The process involves multiple steps: isolating ribonucleic acid (RNA) from individual cells, amplifying it so that it’s numerous enough to process, and, finally, sequencing it in order to reveal gene expressions. This glimpse at individual cells’ function and behavior presents key translation opportunities, like better understanding of degenerative diseases like Alzheimer’s—an understanding which could lead to pharmaceuticals equipped to target very specific genes. “If you look at your face and see where your freckles appear, it’s clear that there’s a lot of heterogeneity,” says Kim. “So when we get degenerative diseases, it’s not like your whole brain goes at once. Some cells go and some cells don’t. And that’s due to this cell-to-cell variation we are working to understand.”
Keeping track of complex experimental processes and data analysis steps involved in genomic technologies is where things get tricky, and where the new BD2K grant, titled “Approximating and Reasoning about Data Provenance,” will make a crucial difference. Kim attributes the massive amounts of data in genomic research to the incredible advances in technology that have brought the cost of sequencing the human genome down from $3 billion to $1,000. But this "truly amazing" advance also created a data deluge whose processing and management is now the key bottleneck in research and translational applications. In order to chart the “provenance” of the data—how that data came about—each step has to be traced meticulously. In his single cell projects it starts with the neurosurgeons that collect the samples. “When the patient comes in for neurosurgery, whether it’s for epileptic surgery or tumor resection or any other type of procedure, there is a lot of information associated with that patient and why they are there,” says Kim. “Who the patient is, what previous pathologies they had, what kind of medication that they were on, even who the surgeon was, all affect the measurement that we’re eventually going to make when we test that tissue sample.”
The variables continue in the lab. Once the tissue comes in, it’s separated into various different processing streams: Sometimes it’s taken directly for examination, while other specimens are frozen. Eventually, individual cells’ RNA is collected and amplified, a process which involves multiple steps in which different reagents are used. “There have been cases where we find these very funny results that we don’t understand,” says Kim. “But when we go back through all the steps, we realize the commonality between all these strange results is that we got this particular reagent from a particular manufacturer at this particular time.”
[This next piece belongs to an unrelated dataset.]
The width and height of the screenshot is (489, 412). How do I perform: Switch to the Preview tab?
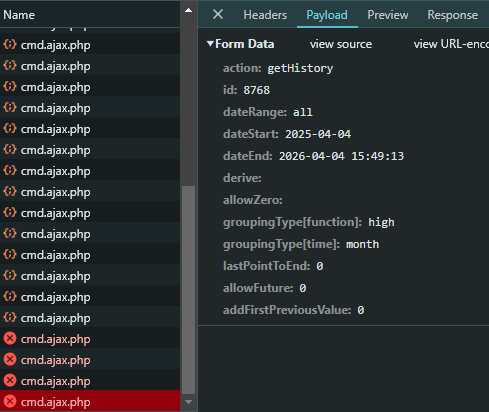[388, 15]
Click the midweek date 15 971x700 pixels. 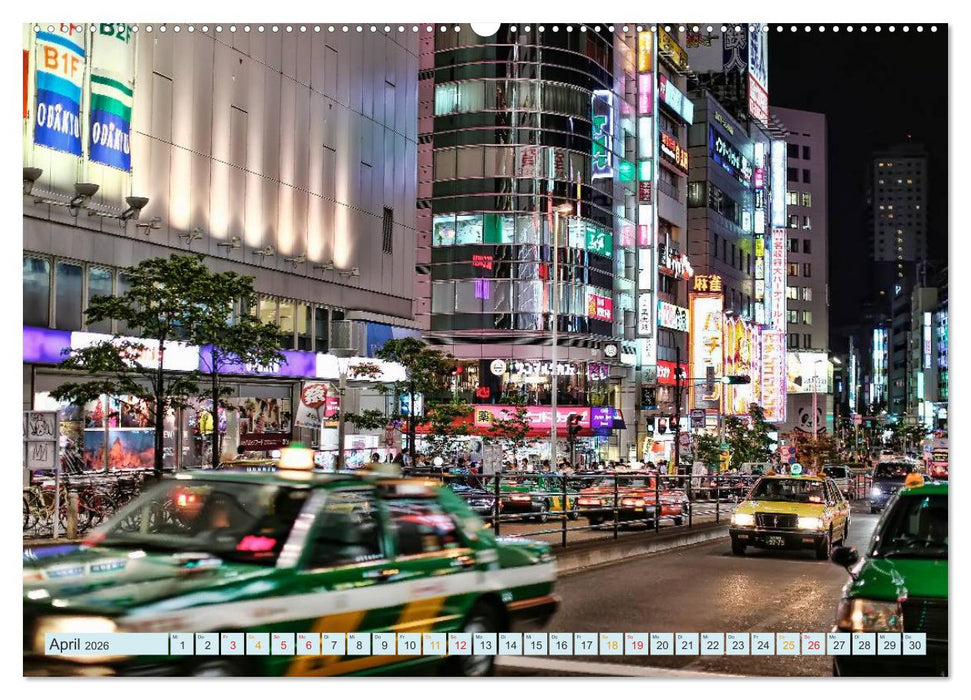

The real hard-drive hog, however, is the endless amounts of ancillary information associated with genomic sequencing. This is where the NIH grant comes in. Over the next three years Kim, Ives, and their team will design new algorithms to handle all the complex data involved in the provenance process. Kim and Ives will be working with Susan Davidson, Weiss Professor of Computer and Information Science, and Sampath Kannan, Henry Salvatori Professor and Department Chair in the Department of Computer and Information Science. “We’re talking about hundreds of gigabytes of data for these experiments and it’s just not feasible to keep track of all the steps involved in their processing,” says Kim. “It needs to be an automated process so we can see and track anomalies.” What is it like to work with such a varied team? “I have been interacting with them for over 10 years now, so we share a language,” says Kim. “The key to this kind of interdisciplinary research is to be willing to work on something trivial at the beginning. And then that develops into something deep and interesting.”
Any software Kim and his collaborators work on will be open source so researchers around the world can iterate and improve the platform down the road. “This project is an example of the kind of interdisciplinary research that really is important for us all to be able to go across school boundaries,” says Kim. “In addition to the arts and sciences, this impacts Penn medicine and engineering. And that’s sort of the great thing about the University—being able to do that.”